== Stored data ==

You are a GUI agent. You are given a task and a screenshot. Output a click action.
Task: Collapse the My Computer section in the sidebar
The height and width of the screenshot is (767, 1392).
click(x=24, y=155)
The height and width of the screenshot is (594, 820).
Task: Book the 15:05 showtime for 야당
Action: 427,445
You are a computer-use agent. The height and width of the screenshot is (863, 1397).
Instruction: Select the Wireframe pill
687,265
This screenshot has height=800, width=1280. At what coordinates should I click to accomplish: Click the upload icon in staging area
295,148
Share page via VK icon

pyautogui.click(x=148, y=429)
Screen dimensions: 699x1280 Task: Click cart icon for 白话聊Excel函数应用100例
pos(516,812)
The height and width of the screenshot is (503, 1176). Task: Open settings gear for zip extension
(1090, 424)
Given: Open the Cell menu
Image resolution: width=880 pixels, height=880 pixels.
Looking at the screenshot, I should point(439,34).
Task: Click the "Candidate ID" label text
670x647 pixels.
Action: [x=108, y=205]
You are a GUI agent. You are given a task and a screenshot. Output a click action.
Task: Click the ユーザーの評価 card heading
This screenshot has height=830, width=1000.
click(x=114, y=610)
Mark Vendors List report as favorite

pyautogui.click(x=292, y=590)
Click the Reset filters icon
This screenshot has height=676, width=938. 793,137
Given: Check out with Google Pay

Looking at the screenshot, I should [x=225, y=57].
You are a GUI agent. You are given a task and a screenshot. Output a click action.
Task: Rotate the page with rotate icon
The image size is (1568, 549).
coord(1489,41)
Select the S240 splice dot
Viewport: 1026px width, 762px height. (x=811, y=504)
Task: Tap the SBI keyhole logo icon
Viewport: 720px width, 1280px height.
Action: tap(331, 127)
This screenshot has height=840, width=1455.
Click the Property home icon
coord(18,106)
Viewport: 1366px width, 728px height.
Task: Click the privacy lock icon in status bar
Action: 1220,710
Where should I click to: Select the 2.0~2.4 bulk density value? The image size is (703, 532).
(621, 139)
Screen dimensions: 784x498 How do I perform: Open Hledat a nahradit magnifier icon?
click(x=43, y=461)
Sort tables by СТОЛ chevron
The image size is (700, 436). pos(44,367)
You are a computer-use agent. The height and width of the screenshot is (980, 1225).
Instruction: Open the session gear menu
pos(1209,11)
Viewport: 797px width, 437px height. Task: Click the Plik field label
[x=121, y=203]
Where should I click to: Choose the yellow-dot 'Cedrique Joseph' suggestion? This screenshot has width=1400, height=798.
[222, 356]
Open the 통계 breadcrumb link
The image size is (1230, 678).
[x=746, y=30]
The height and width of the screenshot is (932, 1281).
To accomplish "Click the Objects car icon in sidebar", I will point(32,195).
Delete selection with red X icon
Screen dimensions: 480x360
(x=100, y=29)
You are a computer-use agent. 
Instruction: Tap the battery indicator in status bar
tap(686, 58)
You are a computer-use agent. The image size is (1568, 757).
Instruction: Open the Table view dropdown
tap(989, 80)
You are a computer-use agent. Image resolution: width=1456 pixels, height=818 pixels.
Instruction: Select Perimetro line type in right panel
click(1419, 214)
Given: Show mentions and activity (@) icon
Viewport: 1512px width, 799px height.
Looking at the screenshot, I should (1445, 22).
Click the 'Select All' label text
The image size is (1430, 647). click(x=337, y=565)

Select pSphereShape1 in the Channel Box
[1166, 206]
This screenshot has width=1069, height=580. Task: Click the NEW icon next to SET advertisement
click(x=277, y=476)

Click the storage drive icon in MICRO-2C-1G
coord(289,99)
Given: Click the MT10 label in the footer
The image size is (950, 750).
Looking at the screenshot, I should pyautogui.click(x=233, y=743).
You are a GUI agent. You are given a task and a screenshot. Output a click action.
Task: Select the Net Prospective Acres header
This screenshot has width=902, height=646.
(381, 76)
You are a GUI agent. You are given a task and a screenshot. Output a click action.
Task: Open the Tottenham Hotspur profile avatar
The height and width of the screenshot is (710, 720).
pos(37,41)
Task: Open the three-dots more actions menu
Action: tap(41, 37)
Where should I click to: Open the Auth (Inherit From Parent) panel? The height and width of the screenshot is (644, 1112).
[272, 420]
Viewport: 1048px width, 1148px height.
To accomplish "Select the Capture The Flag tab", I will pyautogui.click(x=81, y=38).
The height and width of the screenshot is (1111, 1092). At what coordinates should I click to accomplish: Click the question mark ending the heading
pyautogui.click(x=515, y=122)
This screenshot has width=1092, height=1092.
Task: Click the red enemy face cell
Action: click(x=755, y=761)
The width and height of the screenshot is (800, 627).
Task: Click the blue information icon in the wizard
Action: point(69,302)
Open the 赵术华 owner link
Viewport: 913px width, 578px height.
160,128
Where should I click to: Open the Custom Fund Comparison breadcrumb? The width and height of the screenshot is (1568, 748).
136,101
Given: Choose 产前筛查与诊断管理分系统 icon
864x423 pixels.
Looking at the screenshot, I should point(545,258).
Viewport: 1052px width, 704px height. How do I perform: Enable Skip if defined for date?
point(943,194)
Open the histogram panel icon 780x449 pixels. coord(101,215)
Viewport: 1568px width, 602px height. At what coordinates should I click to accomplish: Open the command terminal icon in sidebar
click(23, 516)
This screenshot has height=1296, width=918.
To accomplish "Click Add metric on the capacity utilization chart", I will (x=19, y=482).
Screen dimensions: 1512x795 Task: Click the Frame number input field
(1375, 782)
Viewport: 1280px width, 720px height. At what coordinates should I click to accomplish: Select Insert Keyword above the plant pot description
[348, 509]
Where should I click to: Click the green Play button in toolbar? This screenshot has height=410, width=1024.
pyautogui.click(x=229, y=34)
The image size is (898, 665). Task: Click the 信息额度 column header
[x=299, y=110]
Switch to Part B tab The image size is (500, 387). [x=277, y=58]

== PROBLEM DESCRIPTION ==
Once you have read the records above, set every one of them down again exactly.

== RESULT ==
You are a GUI agent. You are given a task and a screenshot. Output a click action.
Task: Collapse the My Computer section in the sidebar
The height and width of the screenshot is (767, 1392).
click(x=24, y=155)
The height and width of the screenshot is (594, 820).
Task: Book the 15:05 showtime for 야당
Action: 427,445
You are a computer-use agent. The height and width of the screenshot is (863, 1397).
Instruction: Select the Wireframe pill
687,265
This screenshot has height=800, width=1280. At what coordinates should I click to accomplish: Click the upload icon in staging area
295,148
Share page via VK icon

pyautogui.click(x=148, y=429)
Screen dimensions: 699x1280 Task: Click cart icon for 白话聊Excel函数应用100例
pos(516,812)
The height and width of the screenshot is (503, 1176). Task: Open settings gear for zip extension
(1090, 424)
Given: Open the Cell menu
Image resolution: width=880 pixels, height=880 pixels.
Looking at the screenshot, I should point(439,34).
Task: Click the "Candidate ID" label text
670x647 pixels.
Action: [x=108, y=205]
You are a GUI agent. You are given a task and a screenshot. Output a click action.
Task: Click the ユーザーの評価 card heading
This screenshot has height=830, width=1000.
click(x=114, y=610)
Mark Vendors List report as favorite

pyautogui.click(x=292, y=590)
Click the Reset filters icon
This screenshot has height=676, width=938. 793,137
Given: Check out with Google Pay

Looking at the screenshot, I should [x=225, y=57].
You are a GUI agent. You are given a task and a screenshot. Output a click action.
Task: Rotate the page with rotate icon
The image size is (1568, 549).
coord(1489,41)
Select the S240 splice dot
Viewport: 1026px width, 762px height. (x=811, y=504)
Task: Tap the SBI keyhole logo icon
Viewport: 720px width, 1280px height.
Action: tap(331, 127)
This screenshot has height=840, width=1455.
Click the Property home icon
coord(18,106)
Viewport: 1366px width, 728px height.
Task: Click the privacy lock icon in status bar
Action: 1220,710
Where should I click to: Select the 2.0~2.4 bulk density value? The image size is (703, 532).
(621, 139)
Screen dimensions: 784x498 How do I perform: Open Hledat a nahradit magnifier icon?
click(x=43, y=461)
Sort tables by СТОЛ chevron
The image size is (700, 436). pos(44,367)
You are a computer-use agent. The height and width of the screenshot is (980, 1225).
Instruction: Open the session gear menu
pos(1209,11)
Viewport: 797px width, 437px height. Task: Click the Plik field label
[x=121, y=203]
Where should I click to: Choose the yellow-dot 'Cedrique Joseph' suggestion? This screenshot has width=1400, height=798.
[222, 356]
Open the 통계 breadcrumb link
The image size is (1230, 678).
[x=746, y=30]
The height and width of the screenshot is (932, 1281).
To accomplish "Click the Objects car icon in sidebar", I will point(32,195).
Delete selection with red X icon
Screen dimensions: 480x360
(x=100, y=29)
You are a computer-use agent. 
Instruction: Tap the battery indicator in status bar
tap(686, 58)
You are a computer-use agent. The image size is (1568, 757).
Instruction: Open the Table view dropdown
tap(989, 80)
You are a computer-use agent. Image resolution: width=1456 pixels, height=818 pixels.
Instruction: Select Perimetro line type in right panel
click(1419, 214)
Given: Show mentions and activity (@) icon
Viewport: 1512px width, 799px height.
Looking at the screenshot, I should (1445, 22).
Click the 'Select All' label text
The image size is (1430, 647). click(x=337, y=565)

Select pSphereShape1 in the Channel Box
[1166, 206]
This screenshot has width=1069, height=580. Task: Click the NEW icon next to SET advertisement
click(x=277, y=476)

Click the storage drive icon in MICRO-2C-1G
coord(289,99)
Given: Click the MT10 label in the footer
The image size is (950, 750).
Looking at the screenshot, I should pyautogui.click(x=233, y=743).
You are a GUI agent. You are given a task and a screenshot. Output a click action.
Task: Select the Net Prospective Acres header
This screenshot has width=902, height=646.
(381, 76)
You are a GUI agent. You are given a task and a screenshot. Output a click action.
Task: Open the Tottenham Hotspur profile avatar
The height and width of the screenshot is (710, 720).
pos(37,41)
Task: Open the three-dots more actions menu
Action: tap(41, 37)
Where should I click to: Open the Auth (Inherit From Parent) panel? The height and width of the screenshot is (644, 1112).
[272, 420]
Viewport: 1048px width, 1148px height.
To accomplish "Select the Capture The Flag tab", I will pyautogui.click(x=81, y=38).
The height and width of the screenshot is (1111, 1092). At what coordinates should I click to accomplish: Click the question mark ending the heading
pyautogui.click(x=515, y=122)
This screenshot has width=1092, height=1092.
Task: Click the red enemy face cell
Action: click(x=755, y=761)
The width and height of the screenshot is (800, 627).
Task: Click the blue information icon in the wizard
Action: point(69,302)
Open the 赵术华 owner link
Viewport: 913px width, 578px height.
160,128
Where should I click to: Open the Custom Fund Comparison breadcrumb? The width and height of the screenshot is (1568, 748).
136,101
Given: Choose 产前筛查与诊断管理分系统 icon
864x423 pixels.
Looking at the screenshot, I should point(545,258).
Viewport: 1052px width, 704px height. How do I perform: Enable Skip if defined for date?
point(943,194)
Open the histogram panel icon 780x449 pixels. coord(101,215)
Viewport: 1568px width, 602px height. At what coordinates should I click to accomplish: Open the command terminal icon in sidebar
click(23, 516)
This screenshot has height=1296, width=918.
To accomplish "Click Add metric on the capacity utilization chart", I will (x=19, y=482).
Screen dimensions: 1512x795 Task: Click the Frame number input field
(1375, 782)
Viewport: 1280px width, 720px height. At what coordinates should I click to accomplish: Select Insert Keyword above the plant pot description
[348, 509]
Where should I click to: Click the green Play button in toolbar? This screenshot has height=410, width=1024.
pyautogui.click(x=229, y=34)
The image size is (898, 665). Task: Click the 信息额度 column header
[x=299, y=110]
Switch to Part B tab The image size is (500, 387). [x=277, y=58]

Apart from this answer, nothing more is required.